#### Problem A
From the article on the deep-sea microbes, list every place it uses to describe where the microorganisms were found.
#### Problem B
Carry on the article about the Lokiarchaeota microbes from its final sentence.

#### Source extract
[Start of section]

Science

Deep-sea microbes called missing link for complex cellular life

Deep beneath the Atlantic Ocean between Greenland and Norway, scientists have found microorganisms they call a missing link connecting the simple cells that first populated Earth to the complex cellular life that emerged roughly two billion years ago.

Group of microorganisms called Lokiarchaeota connect simple cells to complex cellular life

A hydrothermal vent field along the Arctic mid-ocean ridge, close to where scientists found a group of microorganisms called Lokiarchaeota. (R.B. Pedersen/University of Bergen, Norway Centre for Geobiology)

Deep beneath the Atlantic Ocean between Greenland and Norway, scientists have found microorganisms they call a missing link connecting the simple cells that first populated Earth to the complex cellular life that emerged roughly two billion years ago.

[End of section]

#### Collected data
[Start of section]

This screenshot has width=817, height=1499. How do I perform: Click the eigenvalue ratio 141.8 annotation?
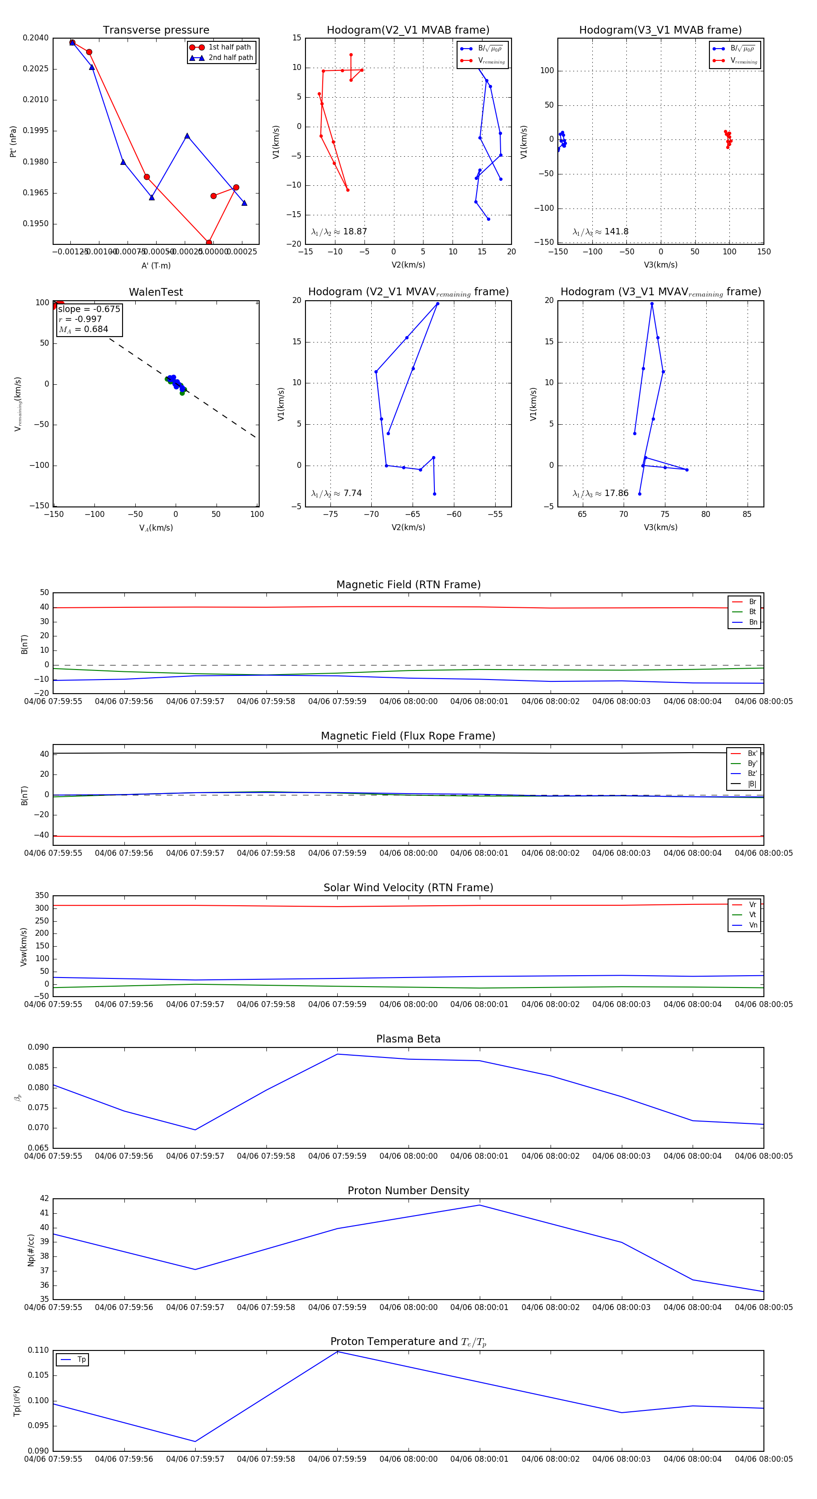tap(600, 232)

[End of section]

#### Response area A
- Atlantic Ocean
- Greenland
- Norway
- Arctic mid-ocean ridge

#### Response area B
The researchers said on Wednesday a group of microorganisms called Lokiarchaeota, or Loki for short, were retrieved from the inhospitable, frigid seabed about 2.35 kilometres under the ocean surface not too far from a hydrothermal vent system called Loki's Castle, named after a Norse mythological figure.

The discovery provides insight into how the larger, complex cell types that are the building blocks for fungi, plants and animals including people, a group called eukaryotes, evolved from small, simple microbes, they said.

Humans have always been interested in trying to find an answer to the question, 'Where do we come from?' Well, now we know from what type of microbial ancestor we descend.- Thijs Ettema, study co-ordinator

The Lokiarchaeota are part of a group called Archaea that have relatively simple cells lacking internal structures such as a nucleus. But the researchers found the Lokiarchaeota share with eukaryotes a significant number of genes, many with functions related to the cell membrane.

These genes would have provided Lokiarchaeota "with a 'starter-kit' to support the development of cellular complexity," said evolutionary microbiologist Lionel Guy of Sweden's Uppsala University.

Archaea and bacteria, another microbial form, are together known as prokaryotes.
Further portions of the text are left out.